Copyright (C) 2007,2010 Oak Ridge National Laboratory
This program is free software; you can redistribute it and/or modify
it under the terms of the GNU General Public License as published by
the Free Software Foundation; either version 2 of the License, or
(at your option) any later version.
This program is distributed in the hope that it will be useful,
but WITHOUT ANY WARRANTY; without even the implied warranty of
MERCHANTABILITY or FITNESS FOR A PARTICULAR PURPOSE. See the
GNU General Public License for more details.

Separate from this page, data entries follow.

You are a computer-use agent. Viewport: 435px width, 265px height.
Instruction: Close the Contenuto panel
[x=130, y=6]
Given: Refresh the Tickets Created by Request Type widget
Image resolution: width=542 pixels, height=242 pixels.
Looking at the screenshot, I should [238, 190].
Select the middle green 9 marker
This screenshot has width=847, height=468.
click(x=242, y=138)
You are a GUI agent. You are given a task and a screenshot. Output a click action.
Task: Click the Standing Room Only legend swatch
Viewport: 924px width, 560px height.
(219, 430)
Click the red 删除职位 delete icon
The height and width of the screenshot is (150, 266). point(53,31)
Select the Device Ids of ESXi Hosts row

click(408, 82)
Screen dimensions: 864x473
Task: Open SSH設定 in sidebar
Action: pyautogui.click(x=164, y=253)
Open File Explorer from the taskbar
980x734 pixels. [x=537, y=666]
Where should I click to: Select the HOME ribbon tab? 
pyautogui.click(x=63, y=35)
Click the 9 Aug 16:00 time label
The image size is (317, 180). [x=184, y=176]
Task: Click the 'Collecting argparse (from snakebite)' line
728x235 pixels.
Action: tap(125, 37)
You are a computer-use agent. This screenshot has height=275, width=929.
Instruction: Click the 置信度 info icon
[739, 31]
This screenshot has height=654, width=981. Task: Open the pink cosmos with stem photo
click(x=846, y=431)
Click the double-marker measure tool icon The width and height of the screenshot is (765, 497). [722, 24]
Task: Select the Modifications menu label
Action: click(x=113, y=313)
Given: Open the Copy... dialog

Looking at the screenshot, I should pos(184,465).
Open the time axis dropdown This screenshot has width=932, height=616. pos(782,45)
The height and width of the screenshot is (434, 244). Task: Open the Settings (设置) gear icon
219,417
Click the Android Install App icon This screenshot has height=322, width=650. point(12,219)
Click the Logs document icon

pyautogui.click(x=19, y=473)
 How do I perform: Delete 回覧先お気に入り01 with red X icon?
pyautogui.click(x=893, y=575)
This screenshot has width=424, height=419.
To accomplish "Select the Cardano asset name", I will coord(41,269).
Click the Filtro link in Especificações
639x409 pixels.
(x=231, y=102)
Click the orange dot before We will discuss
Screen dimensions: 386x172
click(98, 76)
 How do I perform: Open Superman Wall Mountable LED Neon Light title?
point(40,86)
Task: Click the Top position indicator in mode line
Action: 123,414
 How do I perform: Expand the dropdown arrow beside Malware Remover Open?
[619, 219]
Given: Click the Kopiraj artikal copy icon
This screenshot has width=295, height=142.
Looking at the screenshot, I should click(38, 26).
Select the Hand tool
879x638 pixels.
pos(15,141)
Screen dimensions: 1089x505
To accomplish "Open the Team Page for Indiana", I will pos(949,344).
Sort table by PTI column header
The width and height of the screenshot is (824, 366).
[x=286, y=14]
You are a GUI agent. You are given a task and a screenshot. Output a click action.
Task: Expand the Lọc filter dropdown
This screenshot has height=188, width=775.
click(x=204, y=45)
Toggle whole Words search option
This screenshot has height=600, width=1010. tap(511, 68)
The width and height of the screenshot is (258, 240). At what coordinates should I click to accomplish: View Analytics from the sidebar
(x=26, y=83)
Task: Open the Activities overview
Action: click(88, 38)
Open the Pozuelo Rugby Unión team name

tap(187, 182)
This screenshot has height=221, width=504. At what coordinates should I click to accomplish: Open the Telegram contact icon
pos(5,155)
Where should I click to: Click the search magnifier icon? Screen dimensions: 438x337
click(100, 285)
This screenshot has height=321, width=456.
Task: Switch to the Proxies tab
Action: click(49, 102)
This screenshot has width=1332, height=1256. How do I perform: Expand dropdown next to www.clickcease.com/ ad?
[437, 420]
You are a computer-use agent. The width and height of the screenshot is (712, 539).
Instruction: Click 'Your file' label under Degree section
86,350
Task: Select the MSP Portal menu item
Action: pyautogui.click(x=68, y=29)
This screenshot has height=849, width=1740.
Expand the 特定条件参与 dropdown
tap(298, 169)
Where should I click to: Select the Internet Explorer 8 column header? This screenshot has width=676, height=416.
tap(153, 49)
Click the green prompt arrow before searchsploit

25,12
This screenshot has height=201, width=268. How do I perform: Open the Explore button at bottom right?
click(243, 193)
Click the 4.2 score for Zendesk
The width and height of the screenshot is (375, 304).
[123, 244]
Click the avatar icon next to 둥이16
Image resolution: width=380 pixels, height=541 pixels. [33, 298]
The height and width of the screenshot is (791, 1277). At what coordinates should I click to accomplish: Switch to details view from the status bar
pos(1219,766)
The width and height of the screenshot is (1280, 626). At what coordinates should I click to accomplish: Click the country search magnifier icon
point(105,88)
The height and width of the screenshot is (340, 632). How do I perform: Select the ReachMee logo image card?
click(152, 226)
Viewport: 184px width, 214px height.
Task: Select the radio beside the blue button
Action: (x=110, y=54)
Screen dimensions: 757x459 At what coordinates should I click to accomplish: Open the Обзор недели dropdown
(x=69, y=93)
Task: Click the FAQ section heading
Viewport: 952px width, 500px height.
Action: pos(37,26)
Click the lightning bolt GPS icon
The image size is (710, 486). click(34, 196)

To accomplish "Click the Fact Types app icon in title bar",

You should have received a copy of the GNU General Public License
along with this program; if not, write to the Free Software
Foundation, Inc., 59 Temple Place, Suite 330, Boston, MA 02111-1307 USA
For more information please contact:
Robert J. Harrison
Oak Ridge National Laboratory
One Bethel Valley Road
P.O. Box 2008, MS-6367
email: harrisonrj@ornl.gov
tel: 865-241-3937
fax: 865-572-0680
$Id$
*/
/*!
\file examples/dataloadbal.cc
\brief Illustrates how to use static data/load balancing of functions
\defgroup loadbaleg Data and load balancing
\ingroup examples
The source is <a href=https://github.com/m-a-d-n-e-s-s/madness/blob/master/src/examples/dataloadbal.cc>here</a>.
This is one of the more computationally demanding examples - either run it on
50 or more nodes of jaguar or reduce the number of functions employed
(value of \c NFUNC in the source).
\par Points of interest
- Using functors to incorporate state into functions to be compressed
- Using special points in a functor to provide hints to adaptive refinement algorithm
- Operating on multiple functions in a vector
- Heuristic analysis of function trees to generate a new mapping of data to processor
- Installation of the new process map with automatic redistribution of data
- Timing to estimate benefit of load balancing
\par Background
Poor distribution of work (load imbalance) is the largest reason for
inefficient parallel execution within MADNESS. Poor data distribution
(data imbalance) contributes to load imbalance and also leads to
out-of-memory problems due to one or more processes having too much
data. Thus, we are interested in uniform distribution of both
work and data.
Many operations in MADNESS are entirely data driven (i.e.,
computation occurs in the processor that "owns" the data) since
there is insufficient work to justify moving data between processes
(e.g., computing the inner product between functions). However, a
few expensive operations can have work shipped to other processors.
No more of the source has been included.